A month ago, I watched a television program that covered, briefly, the art of pop icon Andy Warhol, he of all the Campbell’s Soup cans. The narrator said that Warhol had passed into history and that young people today probably had no idea who he was.

I was startled. Young people did not know who the thin man with the white hair was, the man who hung out with Liz Taylor, Liza Minelli, dress designer Halston and the Jaggers? The man who painted the famous Mao portrait? Truman Capote’s buddy?

I’m a professor, so the next day I asked my classes, 25 students in each, if they knew who Andy Warhol was. I didn’t say artist or painter Andy Warhol, just Andy Warhol.

The hands shot into the air. About 95% of them knew who he was.

Andy Warhol will never pass from the scene. That is proven, conclusively, in the largest exhibit of his work in generations at the Whitney Museum, in New York, Andy Warhol – From A to B and Back Again. It is a marvelous and exciting tribute to his work and is attracting huge crowds.

The crowds are not art aficionados from the 1960s, either, but young women with baby carriages, high school student groups, young couples and foreign tourists. Warhol was an international celebrity and a celebrity superstar in addition to being a memorable artist, and, these crowds indicate, always will be remembered.

“Modern art history is full of trailblazers whose impact dims over time,” said Curator Scott Rothkopf. “But Warhol is that extremely rare case of an artist whose legacy grows only more potent and lasting. His inescapable example continues to inspire, awe and even vex new generations of artists and audiences with each passing year.”

Another curator, Donna De Salvo, said the originally Avant Garde Warhol has become part of mainstream art. “Warhol produced images that are now so familiar that it’s easy to forget how just how unsettling and even shocking they were when they debuted,” she said.

Stored data:
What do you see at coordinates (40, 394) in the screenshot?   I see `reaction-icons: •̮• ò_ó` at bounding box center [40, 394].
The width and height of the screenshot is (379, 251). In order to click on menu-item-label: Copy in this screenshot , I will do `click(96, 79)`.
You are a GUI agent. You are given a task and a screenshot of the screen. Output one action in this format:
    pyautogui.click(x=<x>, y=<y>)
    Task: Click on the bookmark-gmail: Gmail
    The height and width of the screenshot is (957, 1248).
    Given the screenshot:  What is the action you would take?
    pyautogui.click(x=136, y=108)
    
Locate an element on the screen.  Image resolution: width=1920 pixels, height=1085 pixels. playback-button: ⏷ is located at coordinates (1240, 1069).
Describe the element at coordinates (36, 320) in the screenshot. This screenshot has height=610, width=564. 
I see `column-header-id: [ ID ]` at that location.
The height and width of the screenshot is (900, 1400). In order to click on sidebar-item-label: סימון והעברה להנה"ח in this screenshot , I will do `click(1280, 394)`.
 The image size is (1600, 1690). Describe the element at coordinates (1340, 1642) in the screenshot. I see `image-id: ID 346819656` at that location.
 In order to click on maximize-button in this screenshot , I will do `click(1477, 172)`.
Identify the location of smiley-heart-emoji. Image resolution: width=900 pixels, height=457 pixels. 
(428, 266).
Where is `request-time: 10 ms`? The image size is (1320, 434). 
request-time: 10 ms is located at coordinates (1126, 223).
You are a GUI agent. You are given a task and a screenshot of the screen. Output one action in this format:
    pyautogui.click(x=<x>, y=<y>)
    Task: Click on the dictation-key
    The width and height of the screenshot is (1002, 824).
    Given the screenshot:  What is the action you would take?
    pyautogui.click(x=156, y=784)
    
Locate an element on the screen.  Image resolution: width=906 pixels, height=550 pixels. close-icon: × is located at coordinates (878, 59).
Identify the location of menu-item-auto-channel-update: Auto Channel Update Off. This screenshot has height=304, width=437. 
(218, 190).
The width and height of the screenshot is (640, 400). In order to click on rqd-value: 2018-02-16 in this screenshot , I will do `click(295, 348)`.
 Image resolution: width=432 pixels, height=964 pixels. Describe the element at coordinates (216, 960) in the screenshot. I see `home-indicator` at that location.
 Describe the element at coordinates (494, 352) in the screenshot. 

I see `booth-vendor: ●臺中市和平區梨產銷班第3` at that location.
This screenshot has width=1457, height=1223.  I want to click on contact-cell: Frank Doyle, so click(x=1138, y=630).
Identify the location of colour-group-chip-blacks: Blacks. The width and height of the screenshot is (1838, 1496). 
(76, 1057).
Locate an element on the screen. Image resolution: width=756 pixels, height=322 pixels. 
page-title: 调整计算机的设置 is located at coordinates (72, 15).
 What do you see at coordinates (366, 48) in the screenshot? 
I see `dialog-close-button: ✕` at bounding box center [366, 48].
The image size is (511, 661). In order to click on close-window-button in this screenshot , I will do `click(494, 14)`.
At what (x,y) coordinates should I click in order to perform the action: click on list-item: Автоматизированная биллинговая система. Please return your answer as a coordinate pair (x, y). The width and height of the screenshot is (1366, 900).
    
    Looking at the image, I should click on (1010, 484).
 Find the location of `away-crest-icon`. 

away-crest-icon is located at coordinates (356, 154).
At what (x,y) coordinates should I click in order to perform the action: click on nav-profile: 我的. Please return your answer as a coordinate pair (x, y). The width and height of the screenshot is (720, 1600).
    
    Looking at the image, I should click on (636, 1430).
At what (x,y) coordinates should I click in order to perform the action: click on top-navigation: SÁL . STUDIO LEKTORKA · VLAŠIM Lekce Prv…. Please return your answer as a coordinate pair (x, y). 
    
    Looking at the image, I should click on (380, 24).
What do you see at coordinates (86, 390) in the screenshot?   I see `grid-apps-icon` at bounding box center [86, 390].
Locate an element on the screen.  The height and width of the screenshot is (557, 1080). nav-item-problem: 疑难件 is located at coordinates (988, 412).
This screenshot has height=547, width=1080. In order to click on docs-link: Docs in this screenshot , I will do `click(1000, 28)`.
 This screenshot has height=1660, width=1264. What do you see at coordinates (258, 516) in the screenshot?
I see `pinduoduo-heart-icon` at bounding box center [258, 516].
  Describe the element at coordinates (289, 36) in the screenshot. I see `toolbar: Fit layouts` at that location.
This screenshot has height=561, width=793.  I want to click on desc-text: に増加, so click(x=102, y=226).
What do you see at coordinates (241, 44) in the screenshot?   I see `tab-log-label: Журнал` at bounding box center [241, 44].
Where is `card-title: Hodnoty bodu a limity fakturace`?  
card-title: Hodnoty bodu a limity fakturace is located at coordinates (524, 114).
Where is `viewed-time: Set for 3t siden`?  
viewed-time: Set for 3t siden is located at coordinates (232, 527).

▸ Action item
Reproduce the Warhol article starting at "I’m a professor, so" and ending at "just Andy Warhol.", swapping "classes" for "seminars".

▸ Written answer
I’m a professor, so the next day I asked my seminars, 25 students in each, if they knew who Andy Warhol was. I didn’t say artist or painter Andy Warhol, just Andy Warhol.